The best time to get a flu shot is in the fall, as soon as the vaccine becomes available.
Is the flu vaccine effective against all types of flu and cold viruses?
The flu vaccine is your best protection against flu viruses. The vaccine does not provide protection against non-flu viruses that can cause colds and other respiratory illnesses. It can sometimes be hard to tell the difference between a cold and the flu based on symptoms alone, but our Cold or Flu? checklist can help.
The flu vaccine is called "quadrivalent" because it will protect against two influenza A viruses and two influenza B viruses most likely to be circulating this season.
Why do I need to get a flu vaccine every year?
Flu viruses change from year to year, which means two things. First, you can get the flu more than once during your lifetime. The immunity (natural protection that develops against a disease after a person has had that disease) that is built up from having the flu caused by one flu virus strain doesn't always provide protection against newer strains of the flu. Second, a flu vaccine made against flu viruses going around last year may not protect against the newer viruses. That is why the flu vaccine is updated to include current viruses every year. Because of these reasons, a new flu vaccine is needed each year.

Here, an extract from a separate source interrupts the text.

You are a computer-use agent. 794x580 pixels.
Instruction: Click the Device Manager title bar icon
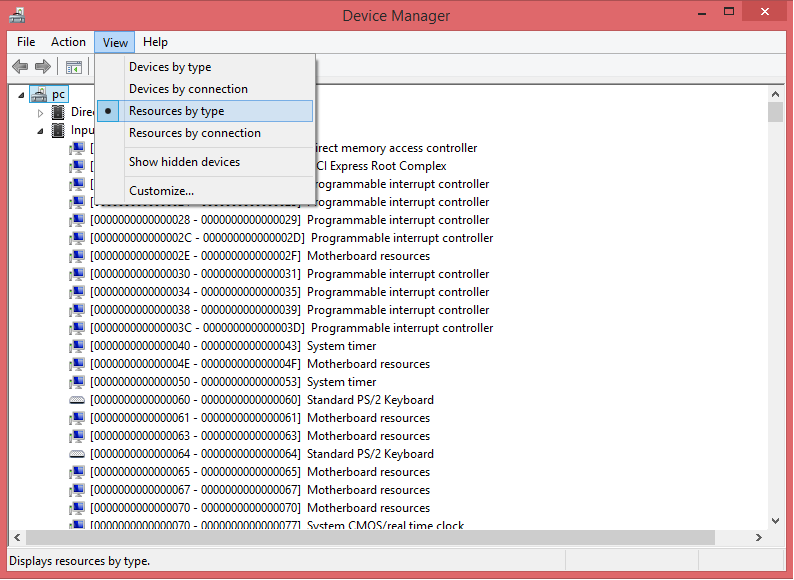click(x=17, y=15)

How and where do I get a flu vaccine?
The flu vaccine is widely available at Mass General and in your community. Please call your primary care physician's office to see if they have vaccine and the best time to come in for a flu shot. Patients may also visit the centralized clinic to be vaccinated. Scheduling your flu vaccine appointment through Patient Gateway is strongly encouraged.
Mass General Centralized Flu Shot Clinic - Available to all Mass General patients (age 5 and up)
The 2021 Mass General Central Flu Clinic will be open at 165 Cambridge Street, 2nd floor. Parking for the central Flu Shot Clinic is available at the Parkman, Yawkey and Fruit Street garages. Visitors to the flu clinic may park for up to one hour free of charge (after the first hour, regular rates apply). The Flu Shot Clinic is open during the following hours:
September 27 – November 23
- Monday – Friday: 7 am – 6 pm
- Saturday: 8 am – 12 pm (October only)
November 29 – December 10
- Monday – Friday: 9 am – 5 pm
- October 11: 7 am – 1 pm
- November 24 (day before Thanksgiving): 7 am – 1 pm
- November 25 and 26 (Thanksgiving and day after Thanksgiving): Closed
If you live outside of Boston, your health center or primary care practice may be have flu shot clinics. Flu shots are offered at many community locations including:
- Boards of Health
- Senior centers
- Local drug stores (for a fee)
Practice Healthy Habits
Most experts believe that flu viruses spread mainly by droplets made when people with flu cough, sneeze or talk. These droplets can land in the mouths or noses of people who are nearby. Less often, a person might also get flu by touching a surface or object that has flu virus on it and then touching their own mouth, eyes or nose. Most healthy adults may be able to give the flu to others beginning 1 day before symptoms develop and up to 5 days after becoming sick.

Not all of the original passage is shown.